DIRECTIVE A:
From the passage about cutting back spending below, list each thing the writer says they did this week to save money.

READING PASSAGE:
--- start ---

I should be devastated, but actually I’m so thankful!

It has forced me to really look at myself and my wasteful lifestyle. My money could have done so much good, yet I wasted it, now with my outgoings far higher than previously and with no equity release to pay off my bills, life has to change. My increase in care contributions was beyond my reach, so I have been forced to cancel my carer. Although I’m nervous about it, as she has been my lifesaver, I realise that I am being told to take personal responsibility.
With no leeway on my credit cards ( all maxed out) it will take me years to get back onto an even keel. But with the financial shocks, coming all together, it has jolted me back to reality.

This week I have searched through my flat and found several things that I don’t use, so have successfully sold them. I have looked at my bursting at the seams food cupboard and have decided to use it up, rather than buy new. Rather than investing in another overflow freezer, as I’d intended, I can actually eat what’s filled up the old one. I have reduced my eating lunches out, choosing to eat at home instead. I have stopped a lot of subscriptions to sites that I rarely, if ever, use.

--- end ---

RECORDS FOR THE EXERCISE:
--- start ---

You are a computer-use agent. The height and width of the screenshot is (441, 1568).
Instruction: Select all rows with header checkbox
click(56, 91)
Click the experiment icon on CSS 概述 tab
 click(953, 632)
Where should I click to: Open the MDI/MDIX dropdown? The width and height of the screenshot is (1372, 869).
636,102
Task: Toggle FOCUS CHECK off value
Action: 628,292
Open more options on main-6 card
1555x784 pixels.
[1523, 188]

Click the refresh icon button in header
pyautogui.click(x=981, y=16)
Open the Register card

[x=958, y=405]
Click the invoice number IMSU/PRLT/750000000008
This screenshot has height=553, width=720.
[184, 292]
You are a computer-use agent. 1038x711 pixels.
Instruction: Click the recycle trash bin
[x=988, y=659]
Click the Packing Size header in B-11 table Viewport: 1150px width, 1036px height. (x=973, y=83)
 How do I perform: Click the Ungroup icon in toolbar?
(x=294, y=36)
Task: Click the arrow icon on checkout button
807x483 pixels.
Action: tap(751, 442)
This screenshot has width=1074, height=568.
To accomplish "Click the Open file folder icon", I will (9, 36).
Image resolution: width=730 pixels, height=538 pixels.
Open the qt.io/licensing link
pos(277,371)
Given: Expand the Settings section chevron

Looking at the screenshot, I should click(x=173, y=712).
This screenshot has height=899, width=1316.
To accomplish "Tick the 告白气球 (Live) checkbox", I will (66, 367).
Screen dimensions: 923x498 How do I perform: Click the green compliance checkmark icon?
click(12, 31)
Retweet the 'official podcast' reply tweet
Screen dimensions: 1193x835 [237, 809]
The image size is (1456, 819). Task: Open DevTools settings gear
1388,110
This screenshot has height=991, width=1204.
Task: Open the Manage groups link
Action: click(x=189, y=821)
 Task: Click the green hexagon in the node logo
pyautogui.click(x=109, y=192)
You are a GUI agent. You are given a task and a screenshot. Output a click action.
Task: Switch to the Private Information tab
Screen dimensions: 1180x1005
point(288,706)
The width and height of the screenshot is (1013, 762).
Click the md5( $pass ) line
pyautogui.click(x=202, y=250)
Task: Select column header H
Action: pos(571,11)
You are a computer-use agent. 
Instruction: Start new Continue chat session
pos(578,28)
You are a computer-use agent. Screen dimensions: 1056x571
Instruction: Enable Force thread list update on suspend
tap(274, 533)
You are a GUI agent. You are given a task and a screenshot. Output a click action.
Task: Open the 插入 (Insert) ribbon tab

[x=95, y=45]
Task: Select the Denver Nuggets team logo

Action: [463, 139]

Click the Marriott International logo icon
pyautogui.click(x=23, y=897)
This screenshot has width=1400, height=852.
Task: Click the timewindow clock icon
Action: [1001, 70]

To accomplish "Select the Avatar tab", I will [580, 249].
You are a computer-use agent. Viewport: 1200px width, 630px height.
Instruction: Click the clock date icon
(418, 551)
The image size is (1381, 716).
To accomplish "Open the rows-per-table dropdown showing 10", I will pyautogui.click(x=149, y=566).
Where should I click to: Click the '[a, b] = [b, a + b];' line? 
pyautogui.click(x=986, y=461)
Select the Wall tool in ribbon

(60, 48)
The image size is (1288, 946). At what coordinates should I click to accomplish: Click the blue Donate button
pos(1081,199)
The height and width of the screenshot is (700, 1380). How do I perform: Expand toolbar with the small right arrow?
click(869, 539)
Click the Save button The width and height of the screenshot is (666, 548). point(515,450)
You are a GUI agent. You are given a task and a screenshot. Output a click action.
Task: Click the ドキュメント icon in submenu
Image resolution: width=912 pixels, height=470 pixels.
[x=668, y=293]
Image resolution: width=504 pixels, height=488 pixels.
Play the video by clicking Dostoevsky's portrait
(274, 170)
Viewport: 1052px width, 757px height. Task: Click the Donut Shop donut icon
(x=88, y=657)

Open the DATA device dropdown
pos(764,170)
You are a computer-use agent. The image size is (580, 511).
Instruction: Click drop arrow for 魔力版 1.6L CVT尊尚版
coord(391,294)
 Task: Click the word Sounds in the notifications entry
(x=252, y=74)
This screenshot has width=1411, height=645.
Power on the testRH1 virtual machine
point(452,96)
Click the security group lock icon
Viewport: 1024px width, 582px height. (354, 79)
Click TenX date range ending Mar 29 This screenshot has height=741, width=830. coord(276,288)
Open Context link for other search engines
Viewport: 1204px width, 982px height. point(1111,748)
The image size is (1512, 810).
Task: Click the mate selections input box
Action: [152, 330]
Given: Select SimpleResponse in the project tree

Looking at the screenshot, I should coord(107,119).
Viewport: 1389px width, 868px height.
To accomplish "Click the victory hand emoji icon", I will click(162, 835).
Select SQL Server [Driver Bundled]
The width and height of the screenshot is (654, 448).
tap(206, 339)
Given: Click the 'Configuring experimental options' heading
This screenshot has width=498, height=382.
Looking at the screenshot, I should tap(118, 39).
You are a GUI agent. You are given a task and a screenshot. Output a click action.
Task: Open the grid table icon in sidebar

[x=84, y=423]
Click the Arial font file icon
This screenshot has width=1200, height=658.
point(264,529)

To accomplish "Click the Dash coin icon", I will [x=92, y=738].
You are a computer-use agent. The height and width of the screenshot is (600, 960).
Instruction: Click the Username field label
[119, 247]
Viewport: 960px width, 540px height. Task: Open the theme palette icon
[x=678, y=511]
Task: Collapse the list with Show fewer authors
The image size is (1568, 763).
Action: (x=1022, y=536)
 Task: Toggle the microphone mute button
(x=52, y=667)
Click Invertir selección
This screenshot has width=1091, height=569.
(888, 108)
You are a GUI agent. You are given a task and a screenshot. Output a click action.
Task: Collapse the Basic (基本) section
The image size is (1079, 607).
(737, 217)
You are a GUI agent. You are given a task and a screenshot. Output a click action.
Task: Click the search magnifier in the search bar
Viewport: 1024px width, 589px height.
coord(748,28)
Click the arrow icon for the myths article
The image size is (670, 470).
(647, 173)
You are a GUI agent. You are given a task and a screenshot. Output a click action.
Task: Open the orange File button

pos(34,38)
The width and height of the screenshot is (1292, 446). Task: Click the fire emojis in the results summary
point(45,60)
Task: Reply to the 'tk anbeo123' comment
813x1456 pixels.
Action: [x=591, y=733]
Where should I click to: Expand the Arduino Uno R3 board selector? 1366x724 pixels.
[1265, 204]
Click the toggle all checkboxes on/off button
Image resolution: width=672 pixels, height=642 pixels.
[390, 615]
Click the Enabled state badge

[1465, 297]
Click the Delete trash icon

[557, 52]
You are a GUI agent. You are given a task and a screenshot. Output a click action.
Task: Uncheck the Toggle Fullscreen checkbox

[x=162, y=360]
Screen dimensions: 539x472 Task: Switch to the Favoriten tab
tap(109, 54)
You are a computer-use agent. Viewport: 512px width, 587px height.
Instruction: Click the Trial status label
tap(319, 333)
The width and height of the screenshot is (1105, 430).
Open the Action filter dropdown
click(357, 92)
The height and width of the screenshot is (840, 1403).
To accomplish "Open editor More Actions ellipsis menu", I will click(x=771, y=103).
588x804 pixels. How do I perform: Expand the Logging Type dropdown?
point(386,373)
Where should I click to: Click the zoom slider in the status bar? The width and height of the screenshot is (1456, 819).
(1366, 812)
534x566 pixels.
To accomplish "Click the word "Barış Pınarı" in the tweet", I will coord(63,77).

--- end ---

DIRECTIVE B:
In the records, copy the stretch from the line containing "You are a computer-use agent. The image" through the line containing "point(452,96)", keeping both of those lines.

EXERCISE ANSWER A:
- Searched the flat and sold several things they don't use
- Decided to use up the overfull food cupboard instead of buying new food
- Chose to eat what fills the old freezer instead of buying another overflow freezer
- Cut back on eating lunches out and ate at home instead
- Stopped many subscriptions to sites they rarely or never use

EXERCISE ANSWER B:
You are a computer-use agent. The image size is (580, 511).
Instruction: Click drop arrow for 魔力版 1.6L CVT尊尚版
coord(391,294)
 Task: Click the word Sounds in the notifications entry
(x=252, y=74)
This screenshot has width=1411, height=645.
Power on the testRH1 virtual machine
point(452,96)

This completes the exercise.